Download one channel of the C. elegans embryo dataset from https://bigwww.epfl.ch/deconvolution/bio/:
Extract both the data and PSF zip files. This tutorial uses the DAPI channel but any of the three works.
Drag and drop CElegans-DAPI folder onto the input viewer, or use File > Open Image Folder.
The image appears in the input viewer.
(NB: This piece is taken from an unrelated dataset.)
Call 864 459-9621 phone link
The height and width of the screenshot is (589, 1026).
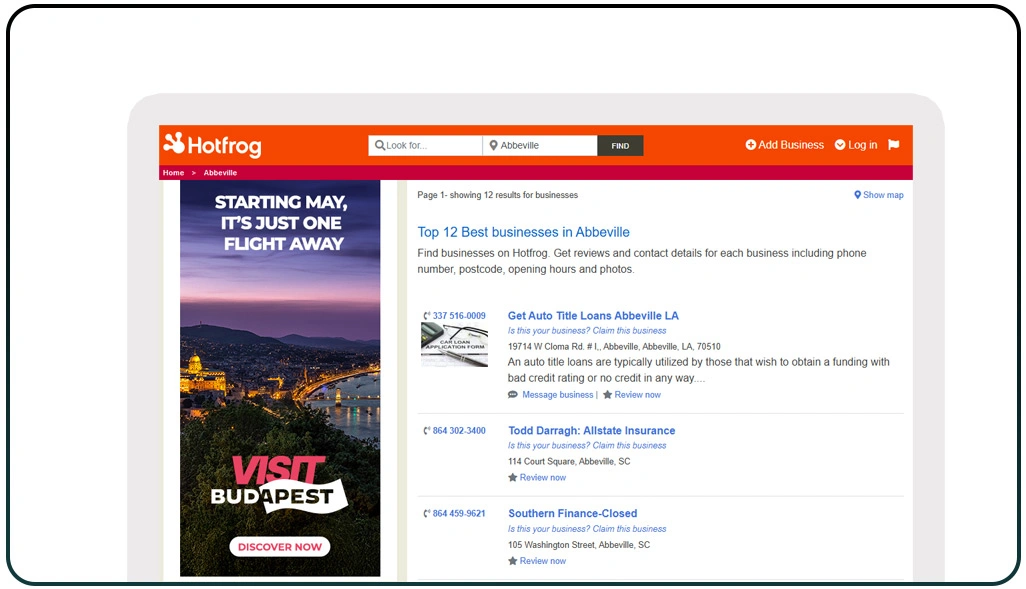click(459, 514)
Use the frame slider on the top left to scroll through z-slices.
Adjust the viewer:
- In the viewer toolbar (right of the output viewer), uncheck Show Patch Grid (we will later set the patch grid to 1 x 1; the grid overlay is not useful with a single patch)
- Ensure Sync Views is checked so input and output viewers share the same orientation and zoom
- Enable View > Cross-Section Viewer to see XZ cross-sections of input and output side by side, this is very useful for inspecting the axial resolution improvement after deconvolution
Set the patch grid to 1 x 1:
In the sidebar (below the input/output viewers), select the Patch Grid tab. Set both Columns and Rows to 1. This way one single PSF is used for the entire volume. If you have image data with spatially varying blur, you would use a grid of patches and use a different PSF for each. For this tutorial, we keep it simple with a single patch.
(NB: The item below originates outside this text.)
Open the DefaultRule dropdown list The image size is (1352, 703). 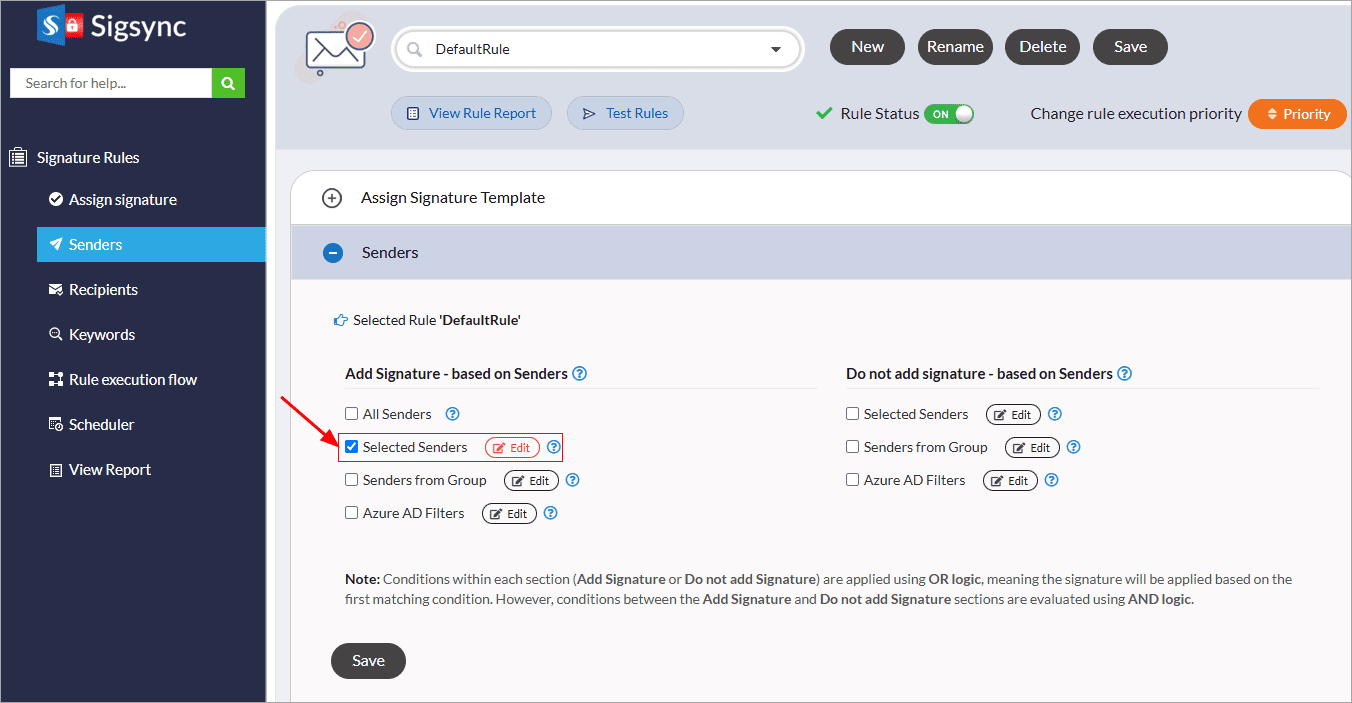pos(775,50)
Disable auto-deconvolution: Switch to the Deconvolution tab. Uncheck Auto-deconvolve on changes. 3D deconvolution is computationally expensive and should be triggered manually.
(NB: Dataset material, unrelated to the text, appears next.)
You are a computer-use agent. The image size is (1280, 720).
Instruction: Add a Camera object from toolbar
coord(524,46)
Select the 3D algorithm: In the Algorithm dropdown, select Richardson-Lucy 3D.
Set iterations:
Set Iterations to something between 10 and 32.
In the sidebar on the left, find the Generator dropdown and select 3D PSF Microscopy.
A settings panel appears below the generator dropdown. Enter the acquisition parameters:
| Setting | Value |
|---|---|
| Wavelength (nm) | 477 |
| Numerical Aperture | 1.4 |
| Immersion Index | 1.518 |
| Z Step (nm) | 160 |
| Num Z Planes | 104 |
| XY Pixel Size (nm) | 64.5 |
Set Num Z Planes to match the number of z-slices in the data (104) in case it is not already auto-detected.
The PSF grid size can be adjusted in Extras > Settings under Grid Size. For the loaded dataset a grid size of 768 works well.
The 3D PSF preview at the bottom of the sidebar shows XY Slice and XZ Section views.
You can play around with the Zernike coefficients to add aberrations to the PSF. For this it is best to use the fast mode for XY Scaling.
Click the Deconvolve button. A progress dialog appears showing the current iteration. Now wait...
When complete, the output viewer shows the deconvolved volume.
Instead of generating a PSF from physical parameters, you can load a measured or precomputed PSF.
Extract the PSF zip file (e.g., PSF-CElegans-DAPI.zip). This produces a folder of TIFF files, one per z-slice.
In the sidebar, change the Generator dropdown to From File. Click Open Folder... and select the folder containing the extracted PSF TIFF files. The info panel below shows the detected PSF dimensions and file count.
With the PSF loaded, click Deconvolve to run 3D Richardson-Lucy deconvolution using the measured PSF.
- To better compare input and output, set the same display range for both viewers. For this, right click on the display range slider and select Fit to Output Frame. Then you still can manually adjust the display range by moving the handles on the slider.
- To better inspect the PSF you can right click on it and select Log scale
That's it! Have fun experimenting with 3D PSF generation and deconvolution!